1 of 2

Overview

Psoxy is a serverless, pseudonymizing, Data Loss Prevention (DLP) layer between Worklytics and your data sources. It acts as a Security / Compliance layer, which you can deploy between your data sources (SaaS tool APIs, Cloud storage buckets, etc) and Worklytics.

Benefits include:

Granular authorization on the API endpoint, parameter, and field-levels to your Sources.

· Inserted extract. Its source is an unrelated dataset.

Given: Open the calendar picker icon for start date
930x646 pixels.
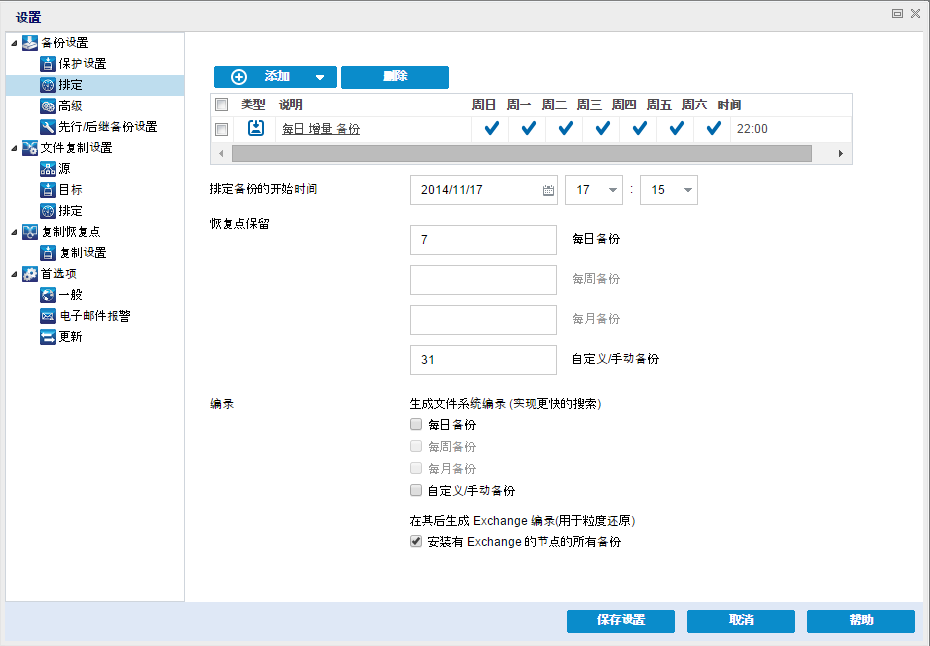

Eg, limit Worklytics to calling ONLY an explicit subset of an APIs endpoints, with an explicit set of possible parameters, and receiving ONLY a subset fields in response.
no API keys for your data sources are ever sent or held by Worklytics.
any PII present in your data can be pseudonymized before being sent to Worklytics
sensitive data can be redacted before being sent to Worklytics

Modes

Psoxy can be deployed/used in 3 different modes:

API - psoxy sits in front of a data source API. Any call that would normally be sent to the data source API is instead sent to psoxy, which parses the request, validates it / applies ACL, and adds authentication before forwarding to the host API. After the host API response, psoxy sanitizes the response as defined by its roles before returning the response to the caller. This is an http triggered flow.
Bulk File - psoxy is triggered by files (objects) being uploaded to cloud storage buckets (eg, S3, GCS, etc). Psoxy reads the incoming file, applies one or more sanitization rules (transforms), writing the result(s) to a destination (usually in distinct bucket).
Command-line (cli) - psoxy is invoked from the command-line, and is used to sanitize data stored in files on the local machine. This is useful for testing, or for one-off data sanitization tasks. Resulting files can be uploaded to Worklytics via the file upload of its web portal.

Layers of Data Protection

Data transfer via Psoxy provides a layered approach to data protection, with various redundancies against vulnerabilities / misconfigurations to controls implemented at each layer.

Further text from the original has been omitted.